## Document segment
****************************************

American singer Hilary Duff has released five studio albums, two extended plays (EPs), one live album, four compilation albums, five video albums, 21 singles, four promotional singles, and 16 music videos. Duff released her debut studio album Santa Claus Lane on Buena Vista Records in October 2002. The holiday album peaked at the 154th position on the Billboard 200 in the United States, and was certified gold by the Recording Industry Association of America.

In 2003, her second studio album Metamorphosis was released by Buena Vista and Hollywood Records. The album, referred to as Duff's "first proper studio album", topped the American and Canadian charts and sold five million copies worldwide. It spawned the hit singles "So Yesterday" and "Come Clean". The album has also been the breakthrough release for Hollywood Records, being the first album in the label's history to earn that much success.

Duff's third studio album, the self-titled Hilary Duff, was released in 2004 and peaked at the second position on the Billboard 200 while topping the Canadian Albums Chart. The album spawned the worldwide single "Fly" and was also promoted with an Australian-only single; "Someone's Watching Over Me". In 2005, she released her first compilation album, Most Wanted, which became her first album to debut at number one on the Billboard 200. The album spawned the singles "Wake Up" and "Beat of My Heart", which both peaked in the top ten in Italy. The following year, Duff released 4ever Hilary Duff, an Italy-exclusive compilation.

****************************************

## Dataset excerpt
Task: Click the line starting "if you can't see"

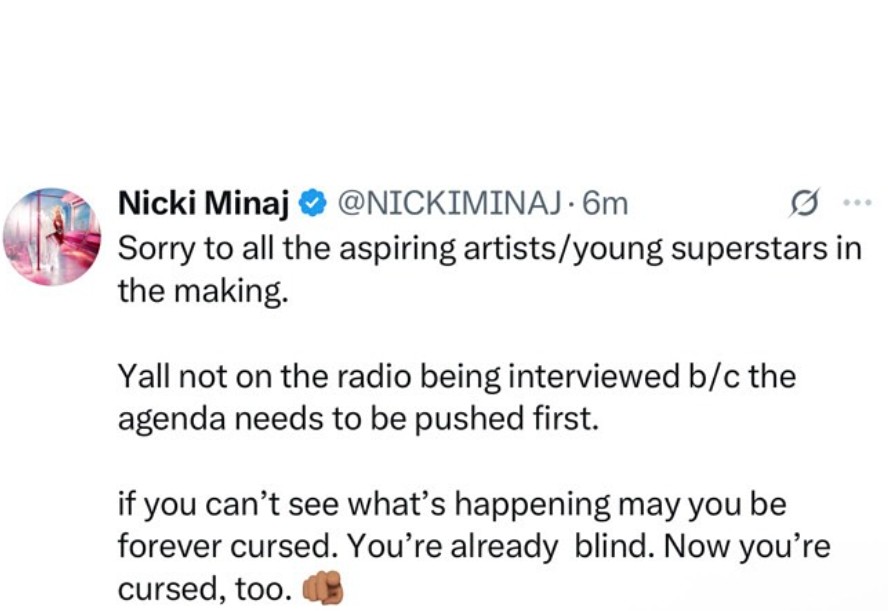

****************************************

## Work to complete
(a) In the Hilary Duff discography text, which compilation album was her first to debut at number one on the Billboard 200?
(b) Reproduce the Hilary Duff discography text between "Duff's third studio" and "an Italy-exclusive compilation.", inclusive.

## Solutions to the exercise
(a) Most Wanted

(b)
Duff's third studio album, the self-titled Hilary Duff, was released in 2004 and peaked at the second position on the Billboard 200 while topping the Canadian Albums Chart. The album spawned the worldwide single "Fly" and was also promoted with an Australian-only single; "Someone's Watching Over Me". In 2005, she released her first compilation album, Most Wanted, which became her first album to debut at number one on the Billboard 200. The album spawned the singles "Wake Up" and "Beat of My Heart", which both peaked in the top ten in Italy. The following year, Duff released 4ever Hilary Duff, an Italy-exclusive compilation.